### TEXTO PROPORCIONADO
■ ■ ■ ■

Un salvadoreño vuelve al país después de décadas de arduo trabajo en Estados Unidos y decide invertir en un hotel de playa. Sus primeros meses, el primer año le va bastante bien y se viene la pandemia. Con mucho sacrificio sostiene su inversión y con la reactivación económica, reinicia su proyecto y recibe a los primeros huéspedes.

A los pocos días recibió la llamada que todos tememos. Un sujeto que se identificaba como miembro de una pandilla lo extorsiona y le exige una cantidad de dinero importante mensualmente. Para un empresario que está recuperando la inversión congelada por meses de pandemia, es como una puñalada en la garganta.

■ ■ ■ ■

### LÍNEAS DE DATOS
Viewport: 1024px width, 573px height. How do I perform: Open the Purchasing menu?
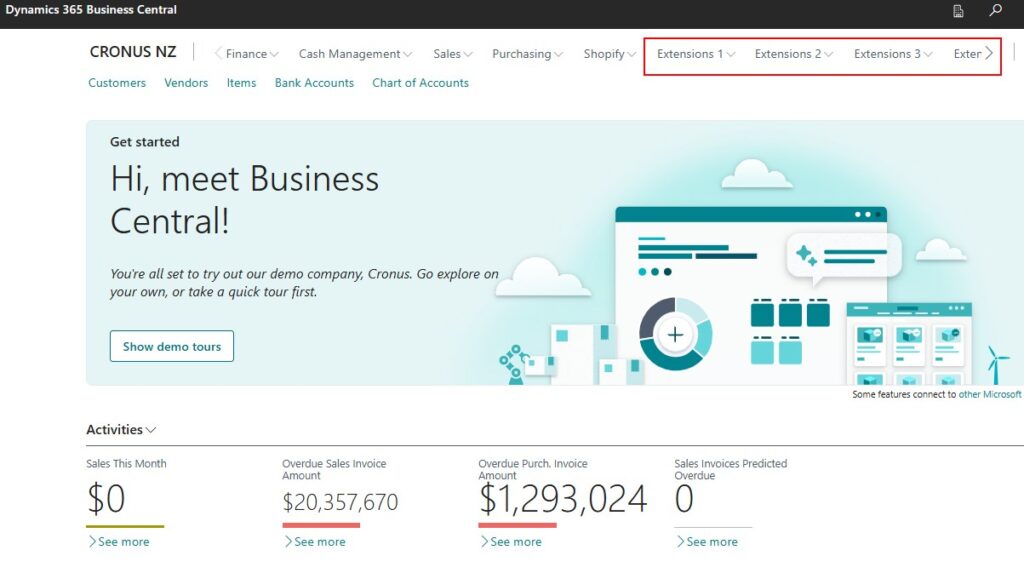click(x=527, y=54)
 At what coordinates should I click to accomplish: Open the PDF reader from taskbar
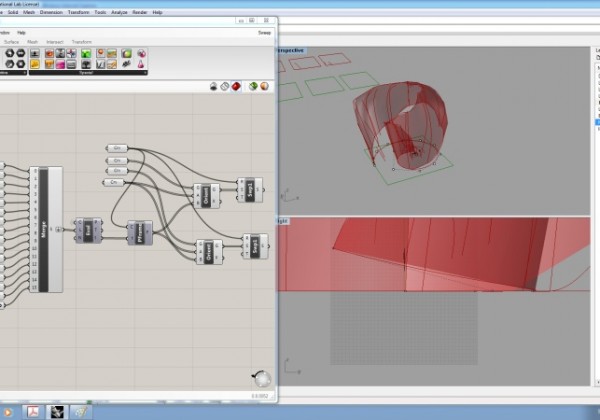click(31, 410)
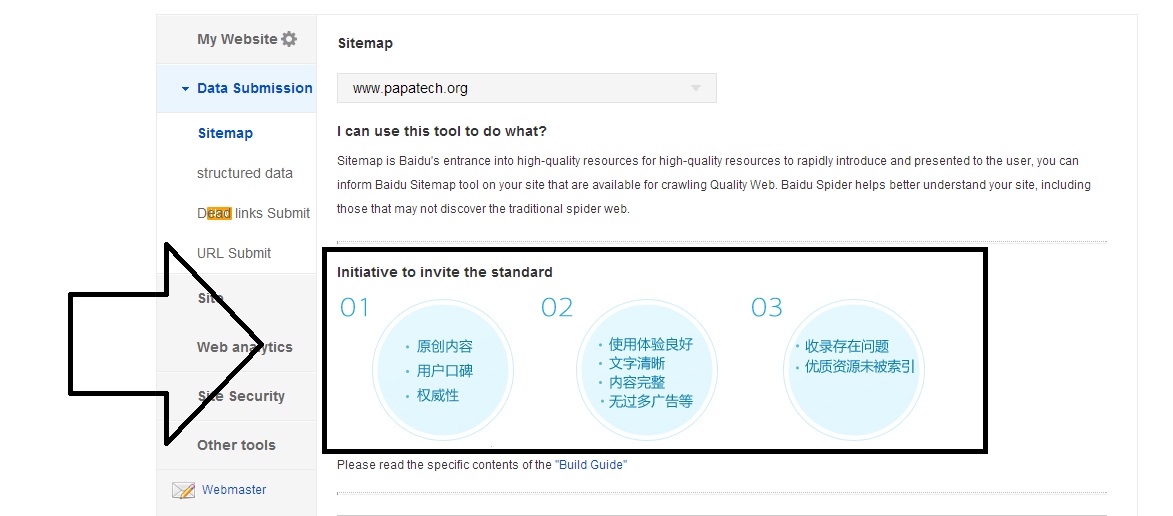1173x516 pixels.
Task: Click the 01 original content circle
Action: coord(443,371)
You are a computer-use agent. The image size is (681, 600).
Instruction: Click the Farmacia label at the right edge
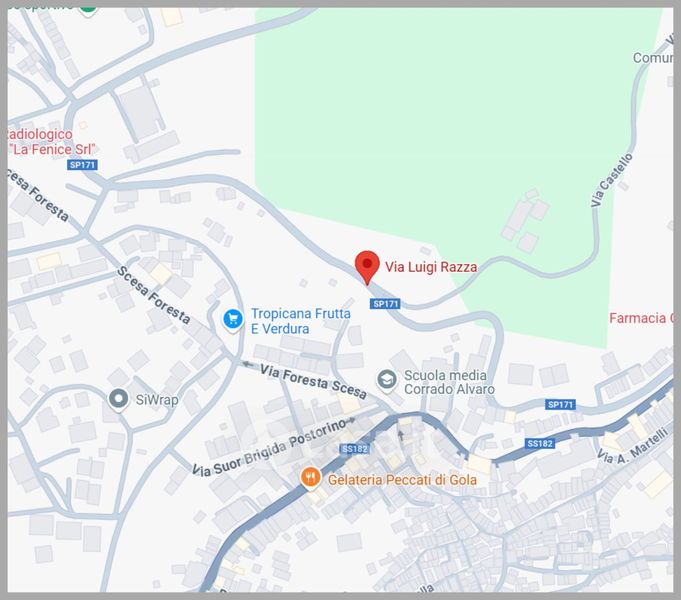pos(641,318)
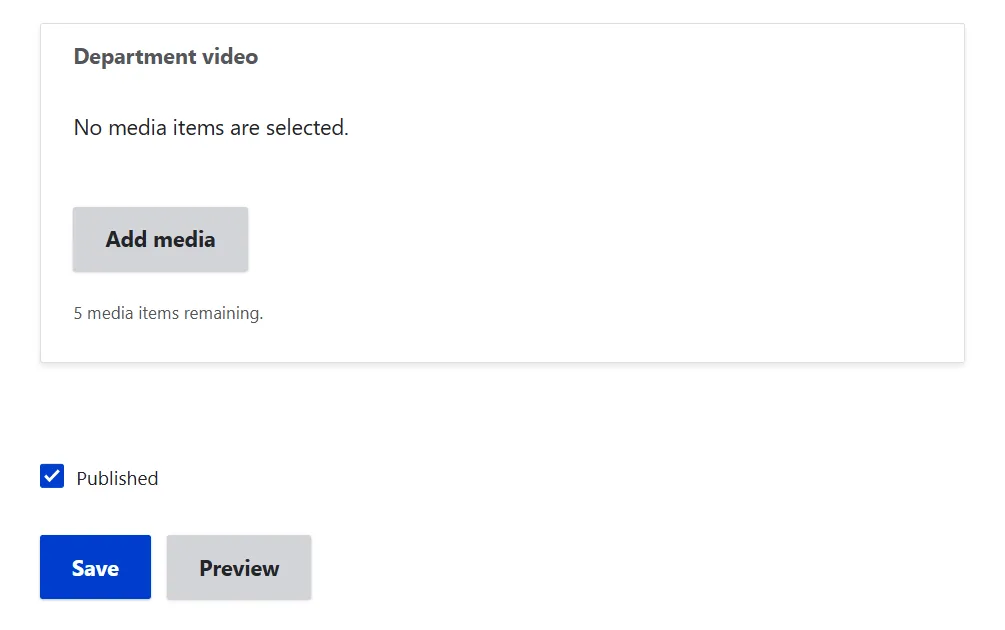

■ ■ ■ ■

### INSTRUCCIONES DE TRABAJO
(a) En el texto sobre el hotel de playa, ¿qué le exige cada mes al empresario el sujeto que lo llama?
(b) Retoma el texto sobre el hotel de playa y continúalo a partir de su última oración.

### RESULTADOS EN ORDEN
(a) Le exige una cantidad de dinero importante.

(b)
La primera reacción es denunciar la llamada a las autoridades. Sus años en Estados Unidos le recomiendan eso. Pero todo su entorno le advierte que está en El Salvador y “cualquier cosa puede sucederle”. ¿Se puede confiar en las autoridades?, pregunta insistentemente y su entorno hacen caras de duda. Los pandilleros parecen tener demasiada información de su entorno y no duda que alguno de sus empleados puede ser informante de los delincuentes.

¿El resultado? el cierre de su hotelito, vender la propiedad y ver cómo recupera algo de su inversión. Se perdieron una veintena de empleos. Adiós al sueño de su retiro en El Salvador. Las extorsiones provocan este impacto en la realidad de los pocos que se atreven a invertir en el país. Es un mal interminable. ¿Hay solución?.